In Frankreich hat man vorige Woche auf eine Weise so gut wie das gesamte öffentliche und einen Gutteil des privaten Lebens zugesperrt, von der man sich in Österreich, wo immer noch ernsthaft über die Veranstaltung von Christkindlmärkten fantasiert wird, keinen Begriff macht. Geschlossen werden unter anderem auch Buchhandlungen. Denn Bücher gelten laut den Erlässen der Regierung nicht als essenziell. Das hat in diesem Land, das seine Schriftsteller so hoch verehrt wie kaum ein anderes, zu einem Sturm der Empörung geführt. Wieso muss ein kleines Buchgeschäft, das brav alle sanitären Regeln befolgt und seine Kunden nur einzeln eintreten lässt, zusperren – aber der Hypermarkt am Stadtrand darf weiterhin offen halten und Bücher verkaufen?

Eine berechtigte Frage, welche die Regierung zu einer Entscheidung bewogen hat, die den Beobachter sprachlos lässt: die Supermärkte dürfen fortan auch keine Bücher mehr verkaufen. Ein Schelmenstreich, der den Niedergang des Buchhandels im Kampf gegen Amazon beschleunigen dürfte. Denn die kleinen Buchgeschäfte dürfen zwar weiterhin Bestellungen ausliefern. Doch die meisten sind damit logistisch überfordert, vor allem die kleinsten, die oft von älteren Bibliophilen ohne allzu extravagante Gewinnabsichten geführt werden.

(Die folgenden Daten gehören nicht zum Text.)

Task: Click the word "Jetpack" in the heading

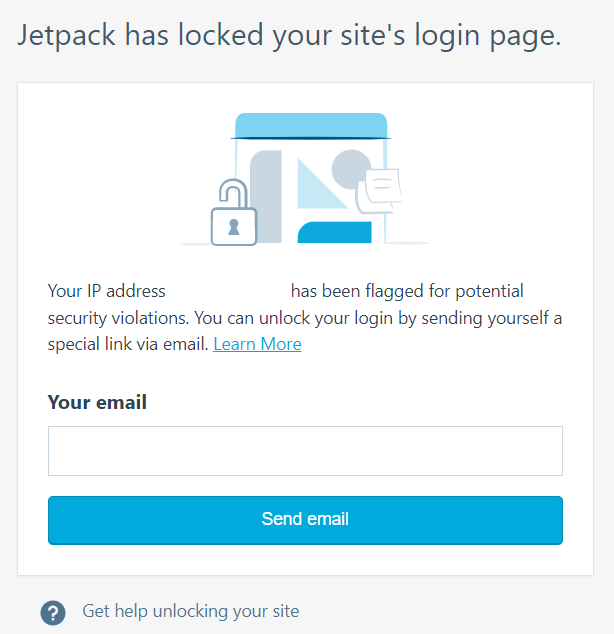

In Belgien hat man diese delikate Frage vernünftiger gelöst. Buchhandlungen dürfen geöffnet bleiben, präzisierte die Regierung am Sonntag die Liste der zu schließenden nicht essenziellen Geschäfte. Wenigstens einmal hat das kleine Königreich ein praktisches Problem besser angepackt als sein größer Nachbar.